Alamo Promise expands to 47 schools
More seniors can apply to receive tuition-free college
The Alamo Colleges District is starting the semester with a bigger pool of high school seniors who can apply for a tuition-free education, having upped the number of their participating schools from 30 to 47.
The district’s board voted last month to increase the list of schools in the Alamo Promise program, increasing the number of eligible students from 12,200 to 13,500 amid recruiting for the fall 2022 and spring 2023 semesters.
The program covers the cost of tuition and mandatory fees for up to three years for eligible graduating seniors from the San Antonio area.
“Our goal is to hopefully enroll about 3,900 promise students for next academic year,” said Stephanie Vasquez, chief program officer for Alamo Promise. “We’ve had over 8,500 — we are getting pretty close to 9,000 as we go into January — of students that have taken that first step to sign up and saved their seat to be an Alamo Promise Scholar.”
The program launched in 2019, enrolling about 2,900 students from 25 high schools for the fall of 2020. But that number decreased to close to 2,500 for the fall of 2021 amid pandemic woes that had kept most high school seniors learning at home and disconnected from their campus resources.
Retention rates for the young program have also been about the same as the rest of the Alamo Colleges’ first-time students, Vasquez said, with about 70 percent retention during the jump from fall and spring semesters and about 50 percent from fall to fall.
“Ideally, we would like to be able to exceed that,” she said. “But this has been a really odd time to establish any sort of baseline data or even predict student patterns because things have been so fluid.”
The goal now is to raise the region’s college-going rate from 47 percent to 70 percent. That growth starts by prioritizing schools with low college attendance rates — below 50 percent among seniors up to now — and economically disadvantaged populations.
“Essentially we want to be able to get to a point where we are able to serve all of the public comprehensive high schools in the area,” Vasquez said. “And we are on that track, but we are trying to do so in a way where we start with this need criteria for that phased-in expansion.”
________________________
• TASK DIRECTIONS: Please reproduce the passage on the Alamo Promise expansion exactly, everything from "The district’s board" down to "San Antonio area.".

• INFORMATION PROVIDED:
________________________
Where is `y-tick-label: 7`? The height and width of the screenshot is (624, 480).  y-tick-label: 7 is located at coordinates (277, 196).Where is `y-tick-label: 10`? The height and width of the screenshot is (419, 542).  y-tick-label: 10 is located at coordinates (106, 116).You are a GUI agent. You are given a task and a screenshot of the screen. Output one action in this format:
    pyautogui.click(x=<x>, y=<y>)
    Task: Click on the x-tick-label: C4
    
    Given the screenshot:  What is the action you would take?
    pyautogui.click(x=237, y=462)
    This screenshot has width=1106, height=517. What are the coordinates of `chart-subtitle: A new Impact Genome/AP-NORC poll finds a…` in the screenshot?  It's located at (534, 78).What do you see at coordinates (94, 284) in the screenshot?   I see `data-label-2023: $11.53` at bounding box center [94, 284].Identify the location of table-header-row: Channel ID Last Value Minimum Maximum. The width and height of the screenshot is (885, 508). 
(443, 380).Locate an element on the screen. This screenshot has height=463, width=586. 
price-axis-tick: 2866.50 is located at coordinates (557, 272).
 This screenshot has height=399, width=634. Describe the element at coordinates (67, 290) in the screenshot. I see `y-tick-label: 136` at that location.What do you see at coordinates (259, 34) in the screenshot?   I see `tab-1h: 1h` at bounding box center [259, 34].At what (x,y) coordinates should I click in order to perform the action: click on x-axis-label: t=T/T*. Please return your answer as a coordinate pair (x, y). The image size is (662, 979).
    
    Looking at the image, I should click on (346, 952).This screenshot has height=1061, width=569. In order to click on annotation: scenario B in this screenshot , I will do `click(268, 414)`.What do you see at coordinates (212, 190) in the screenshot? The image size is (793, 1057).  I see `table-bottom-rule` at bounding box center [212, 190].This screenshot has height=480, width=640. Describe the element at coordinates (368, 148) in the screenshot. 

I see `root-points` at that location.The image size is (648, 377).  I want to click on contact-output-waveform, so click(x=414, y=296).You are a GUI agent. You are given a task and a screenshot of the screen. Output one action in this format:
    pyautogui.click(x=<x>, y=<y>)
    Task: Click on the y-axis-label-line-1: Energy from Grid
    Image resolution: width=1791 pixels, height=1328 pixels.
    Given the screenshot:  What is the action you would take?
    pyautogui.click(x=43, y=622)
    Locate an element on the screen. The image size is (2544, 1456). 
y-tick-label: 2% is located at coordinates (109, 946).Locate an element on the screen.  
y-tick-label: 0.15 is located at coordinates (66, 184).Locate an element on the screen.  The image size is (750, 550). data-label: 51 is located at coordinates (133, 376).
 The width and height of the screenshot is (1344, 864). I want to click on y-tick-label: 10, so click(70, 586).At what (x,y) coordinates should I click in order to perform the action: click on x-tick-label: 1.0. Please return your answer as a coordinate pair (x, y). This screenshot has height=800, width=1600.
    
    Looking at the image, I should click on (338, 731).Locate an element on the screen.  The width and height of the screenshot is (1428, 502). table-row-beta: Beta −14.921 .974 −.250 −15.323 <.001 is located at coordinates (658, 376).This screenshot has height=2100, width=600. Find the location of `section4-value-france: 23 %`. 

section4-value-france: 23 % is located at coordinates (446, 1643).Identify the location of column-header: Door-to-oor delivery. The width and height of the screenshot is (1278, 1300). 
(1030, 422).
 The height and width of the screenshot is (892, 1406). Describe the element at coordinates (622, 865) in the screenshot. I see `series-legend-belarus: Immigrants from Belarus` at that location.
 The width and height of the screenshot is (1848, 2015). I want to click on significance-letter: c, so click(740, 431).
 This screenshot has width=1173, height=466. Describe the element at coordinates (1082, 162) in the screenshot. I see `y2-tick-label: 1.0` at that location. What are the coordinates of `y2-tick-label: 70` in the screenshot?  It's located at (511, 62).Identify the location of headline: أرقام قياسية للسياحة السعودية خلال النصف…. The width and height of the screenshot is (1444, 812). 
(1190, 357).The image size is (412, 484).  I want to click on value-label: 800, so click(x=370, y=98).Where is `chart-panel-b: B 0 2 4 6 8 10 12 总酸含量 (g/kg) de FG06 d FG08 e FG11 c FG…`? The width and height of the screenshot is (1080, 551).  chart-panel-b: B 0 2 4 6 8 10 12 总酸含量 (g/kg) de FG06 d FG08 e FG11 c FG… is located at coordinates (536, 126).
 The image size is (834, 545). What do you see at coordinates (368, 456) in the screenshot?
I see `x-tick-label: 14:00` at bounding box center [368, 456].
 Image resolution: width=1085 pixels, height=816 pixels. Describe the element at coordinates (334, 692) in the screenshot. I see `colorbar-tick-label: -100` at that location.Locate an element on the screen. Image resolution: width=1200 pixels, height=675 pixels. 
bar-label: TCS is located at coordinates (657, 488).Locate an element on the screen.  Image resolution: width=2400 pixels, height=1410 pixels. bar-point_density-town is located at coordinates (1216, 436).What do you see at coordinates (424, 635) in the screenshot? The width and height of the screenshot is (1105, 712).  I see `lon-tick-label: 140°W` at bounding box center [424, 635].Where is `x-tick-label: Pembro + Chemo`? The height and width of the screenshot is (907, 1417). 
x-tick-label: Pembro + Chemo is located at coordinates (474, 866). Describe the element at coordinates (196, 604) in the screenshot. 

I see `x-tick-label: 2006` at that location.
________________________
• TASK SOLUTION:
The district’s board voted last month to increase the list of schools in the Alamo Promise program, increasing the number of eligible students from 12,200 to 13,500 amid recruiting for the fall 2022 and spring 2023 semesters.
The program covers the cost of tuition and mandatory fees for up to three years for eligible graduating seniors from the San Antonio area.